I felt most loved when people would just show up. When I was at my worst, people would ask, “what do you need?” And all I could say think was “Him. I need Reid.” I had no clue what I needed nor did I have the capacity to tell others how to help me. It really helped when people would just send me a gift card or text, “What would you like for dinner?” They asked or gave in a specific way.
What’s the one thing you wish people would ask you?
It is more what I wish they wouldn’t ask me – haha. The question, “how are you?” had a whole new meaning after losing, Reid. It was such a heavy, loaded question. How am I supposed to answer that and what do you expect me to answer?
What if I say “I am doing well today!” Will you think how can she?! She must be a superhero or have no heart?
Or what if I say, “It is really hard. I miss him a lot.” Will you think she must be crying in her bed all day depressed?

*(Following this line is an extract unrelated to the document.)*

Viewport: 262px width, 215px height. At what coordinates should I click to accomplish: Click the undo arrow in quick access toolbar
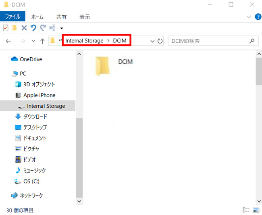tap(33, 28)
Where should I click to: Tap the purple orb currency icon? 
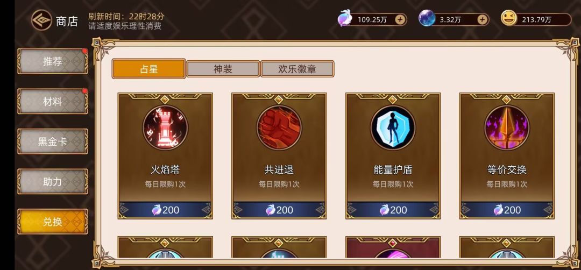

I had to learn to stop caring what others thought of my emotions. It took a while to learn that my grief journey is mine. My emotional journey is mine and it is ok to be where I am at.
What encouragement would you give to another mom who has just received a similar diagnosis for her baby?
Celebrate, celebrate, celebrate.
It was so hard. It is so hard. But I never regret celebrating, hoping, and honoring his life. I have the privilege to be a mother to a strong boy. His life has moved mountains in this world and I know that his story will continue to do so.
Also, grieve. It is okay to grieve while pregnant. I learned that you can do both, grieve and celebrate, they are not separate experiences or emotions. In fact, I believe a part of grief is celebrating.
Grace upon grace. Give grace to those who don’t know or say the wrong things. But more importantly, give yourself Grace. Grief is messy and there is not one right way to experience it. Someone once asked me, “have you gone through all the stages of grief?” And my response was, every month or so! Grief is like the waves coming to shore. It is always coming and going. Sometimes it is strong than others.
Lastly, take the maternity leave. I shortened it by a couple weeks, but I needed the rest, emotionally.
Laslty, were there any resources that were particularly helpful to you that you would recommend?
Honestly, finding others who have experienced infant loss. Community is so important.